Para pemainnya umumnya berjumlah 7-9 orang. Instrumen yang digunakan adalah piston, klarinet, tenor, trombon, bas, tambur, beduk, panil, dan kecrek. Namun secara umum dibagi dua jenis, yakni alat musik tiup dan pukul, meski ada juga perkusi, yang diwakili oleh kecrek. Dalam komposisi yang lebih lengkap, ditambahkan gong dan kempul.

Yang menjadi ciri khas adalah bas. Bentuknya melingkar dan, saat pemainnya beraksi, alat musik itu membelit tubuh. “Tenaganya harus gede,” ujar Saman, sang peniup. Alat ini pun termasuk barang paling antik di antara perangkat yang ada. Sudah beberapa kali diperbaiki karena tak menghasilkan suara yang prima lagi. Di dekat logonya, ada merek dan tahun produksi—MJH Kessels “Jilburg” Bass 1894. Benar-benar sudah kuno.

Gampang-gampang susah memainkan orkestra tanjidor. Itu karena tanjidor tak ada partitur khusus, yang bisa mempermudah ketika mempelajarinya secara sistematis. Lagu dan iramanya diwariskan dari generasi ke generasi berdasarkan pengalaman mendengar dan merasakan. “Iramanya di hati kita sendiri,” ujar Sait. Karena itu, menurut dia, latihan menjadi hal utama. “Kalau latihan semalam dua jam saja, seharusnya dua bulan udah bisa satu lagu,” katanya meyakinkan. Sayangnya, tak semua pemuda dan anak-anak telaten dalam soal ini. Meski demikian, kini di markas grup tanjidor di Gang Kecapi, Jagakarsa, tak hanya pemain berusia 60-an yang berkumpul, tapi para pemuda pun mulai tampil.

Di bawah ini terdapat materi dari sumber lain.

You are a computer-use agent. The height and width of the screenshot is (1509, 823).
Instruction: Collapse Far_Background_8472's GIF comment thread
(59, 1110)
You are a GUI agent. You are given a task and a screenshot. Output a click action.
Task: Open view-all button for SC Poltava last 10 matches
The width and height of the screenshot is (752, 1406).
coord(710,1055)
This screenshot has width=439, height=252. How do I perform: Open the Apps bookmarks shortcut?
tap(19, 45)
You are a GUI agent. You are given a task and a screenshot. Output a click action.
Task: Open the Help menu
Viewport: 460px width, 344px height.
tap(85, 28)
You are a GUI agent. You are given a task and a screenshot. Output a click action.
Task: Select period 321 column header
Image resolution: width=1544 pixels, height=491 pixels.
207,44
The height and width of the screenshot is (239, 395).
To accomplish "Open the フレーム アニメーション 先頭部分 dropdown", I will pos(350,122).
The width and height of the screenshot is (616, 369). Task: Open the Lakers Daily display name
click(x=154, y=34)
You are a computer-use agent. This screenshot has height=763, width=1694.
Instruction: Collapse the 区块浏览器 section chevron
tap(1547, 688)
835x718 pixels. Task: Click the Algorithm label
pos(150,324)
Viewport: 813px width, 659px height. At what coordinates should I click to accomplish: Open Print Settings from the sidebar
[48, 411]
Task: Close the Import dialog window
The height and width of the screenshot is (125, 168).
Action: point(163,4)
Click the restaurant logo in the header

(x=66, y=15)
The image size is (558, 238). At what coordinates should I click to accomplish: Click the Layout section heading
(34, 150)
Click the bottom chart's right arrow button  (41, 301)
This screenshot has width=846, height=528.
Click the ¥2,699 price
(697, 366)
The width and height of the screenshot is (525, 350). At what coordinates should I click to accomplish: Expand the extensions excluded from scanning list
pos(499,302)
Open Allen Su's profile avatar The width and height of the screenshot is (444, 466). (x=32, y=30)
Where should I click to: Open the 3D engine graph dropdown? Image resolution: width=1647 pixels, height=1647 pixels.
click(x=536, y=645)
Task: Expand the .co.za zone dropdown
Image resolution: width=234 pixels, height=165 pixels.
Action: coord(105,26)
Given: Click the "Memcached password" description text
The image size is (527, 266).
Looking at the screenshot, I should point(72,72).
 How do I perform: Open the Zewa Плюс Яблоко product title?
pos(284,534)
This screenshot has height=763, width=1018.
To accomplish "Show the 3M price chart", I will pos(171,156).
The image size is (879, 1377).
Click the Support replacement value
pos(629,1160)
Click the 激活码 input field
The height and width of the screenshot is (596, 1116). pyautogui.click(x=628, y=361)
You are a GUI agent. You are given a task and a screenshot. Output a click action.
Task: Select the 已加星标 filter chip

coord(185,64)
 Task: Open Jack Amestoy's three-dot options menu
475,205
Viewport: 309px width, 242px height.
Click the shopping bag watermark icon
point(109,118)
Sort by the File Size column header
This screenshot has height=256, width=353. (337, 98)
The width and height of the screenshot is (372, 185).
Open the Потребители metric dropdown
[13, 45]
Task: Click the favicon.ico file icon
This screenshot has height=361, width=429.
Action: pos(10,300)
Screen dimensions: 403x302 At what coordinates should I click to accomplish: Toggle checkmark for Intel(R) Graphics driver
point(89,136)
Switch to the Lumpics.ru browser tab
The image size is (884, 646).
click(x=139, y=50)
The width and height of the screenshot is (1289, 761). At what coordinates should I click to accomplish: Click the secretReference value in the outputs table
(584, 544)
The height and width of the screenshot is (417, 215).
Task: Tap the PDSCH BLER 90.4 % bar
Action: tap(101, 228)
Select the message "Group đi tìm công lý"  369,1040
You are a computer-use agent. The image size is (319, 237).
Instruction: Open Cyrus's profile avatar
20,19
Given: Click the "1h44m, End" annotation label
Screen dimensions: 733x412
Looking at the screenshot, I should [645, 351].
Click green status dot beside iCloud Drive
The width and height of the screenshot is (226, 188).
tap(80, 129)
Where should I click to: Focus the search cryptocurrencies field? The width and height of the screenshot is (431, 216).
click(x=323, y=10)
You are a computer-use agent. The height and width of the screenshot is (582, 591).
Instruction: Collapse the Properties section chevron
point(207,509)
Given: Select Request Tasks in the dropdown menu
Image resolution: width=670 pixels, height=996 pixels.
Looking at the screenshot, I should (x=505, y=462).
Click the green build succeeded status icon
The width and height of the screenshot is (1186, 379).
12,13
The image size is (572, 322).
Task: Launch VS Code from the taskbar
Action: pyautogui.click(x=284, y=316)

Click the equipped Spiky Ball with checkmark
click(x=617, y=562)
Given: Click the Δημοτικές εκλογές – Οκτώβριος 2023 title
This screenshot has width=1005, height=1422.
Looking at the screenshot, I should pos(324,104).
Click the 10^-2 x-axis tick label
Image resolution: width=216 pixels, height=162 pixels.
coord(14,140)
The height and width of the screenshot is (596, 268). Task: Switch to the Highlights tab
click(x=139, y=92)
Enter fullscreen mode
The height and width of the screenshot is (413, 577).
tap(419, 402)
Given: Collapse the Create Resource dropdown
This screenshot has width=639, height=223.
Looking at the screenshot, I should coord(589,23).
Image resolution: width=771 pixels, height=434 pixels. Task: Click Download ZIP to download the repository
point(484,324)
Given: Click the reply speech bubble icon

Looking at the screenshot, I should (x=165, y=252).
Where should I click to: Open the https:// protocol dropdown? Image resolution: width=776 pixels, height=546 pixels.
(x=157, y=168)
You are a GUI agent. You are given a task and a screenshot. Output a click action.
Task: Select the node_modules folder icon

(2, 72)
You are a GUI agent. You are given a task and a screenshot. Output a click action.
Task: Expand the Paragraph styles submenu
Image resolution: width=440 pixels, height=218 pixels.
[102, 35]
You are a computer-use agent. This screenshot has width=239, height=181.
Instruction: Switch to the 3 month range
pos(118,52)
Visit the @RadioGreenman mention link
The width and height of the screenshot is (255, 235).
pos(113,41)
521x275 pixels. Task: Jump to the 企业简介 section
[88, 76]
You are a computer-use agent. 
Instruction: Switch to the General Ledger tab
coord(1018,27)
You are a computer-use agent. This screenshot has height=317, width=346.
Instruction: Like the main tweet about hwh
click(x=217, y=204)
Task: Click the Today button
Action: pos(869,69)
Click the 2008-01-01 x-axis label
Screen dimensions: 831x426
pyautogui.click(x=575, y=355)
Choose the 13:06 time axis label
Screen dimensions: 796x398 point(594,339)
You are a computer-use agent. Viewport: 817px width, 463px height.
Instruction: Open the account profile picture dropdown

Sait menyebutkan, lagu-lagu yang paling sering dibawakan adalah lagu-lagu Betawi dan Sunda, seperti Jali-jali dan Kicir-kicir. Namun biasanya setiap pertunjukan akan dibuka dengan maras. Lagu-lagu yang dibawakan memang lagu lama, tidak ada lagu baru. Dari alat musik yang tersedia pun tak bisa lahir tembang anyar. Dulu, memang ada lagu-lagu campuran, seperti Portugis dan Belanda, tapi kini sudah tak lagi dilantunkan.

Biasanya, pentas terbagi dalam dia sampai tiga babad yang membawakan maras, kemudian disusul lagu-lagu Betawi, ditambah tembang Sunda. “Biasanya dari jam 9 pagi sampai 4 sore. Lagu Betawi biasanya di pembukaan,” Sait menuturkan. Cuma, memang, jadwal mentasgrup tanjidor semakin jarang. Kebanyakan penyelenggara keriaan di kampung-kampung Betawi saat pernikahan dan khitanan memilih organ tunggal atau orkes dangdut. “Kalah dah bersaing dengan dangdut,” ujarnya.

Akhirnya, hanya acara-acara khusus yang menjadi langganan Tiga Saudara, selain masih ada beberapa perhelatan di Gandul, Jakarta Selatan. Kebanyakan panggilan saat acara di kampus, sekolah, dan kantor pemerintah daerah. Tiga Saudara sebenarnya bukan satu-satunya tanjidor di Jakarta Selatan. Masih ada grup lain di Warung Buncit dan Cijantung. Juga di Jakarta Barat, Jakarta Timur, Depok, Tangerang dan sekitarnya, hingga ke wilayah Bogor. l


Warisan Portugis

Abad ke-18 sering disebut sebagai awal kelahiran tanjidor. Dibawa oleh bangsa Portugis ketika masuk ke negeri ini. Kata tanjidor dinyatakan berasal dari bahasa Portugis, “tanger”, yang dalam bahasa Indonesia berarti bermain musik. Di Portugal, kesenian ini biasanya dimainkan pada saat pawai militer atau upacara keagamaan. Adapun pemainnya disebut tangedor. Tak mengherankan kalau kemudian nama yang merebak adalah tanjidor. Namun grup musik ini kemudian lebih dikenal lagi pada zaman penjajahan Belanda. Benar-benar merebak pada abad ke-19.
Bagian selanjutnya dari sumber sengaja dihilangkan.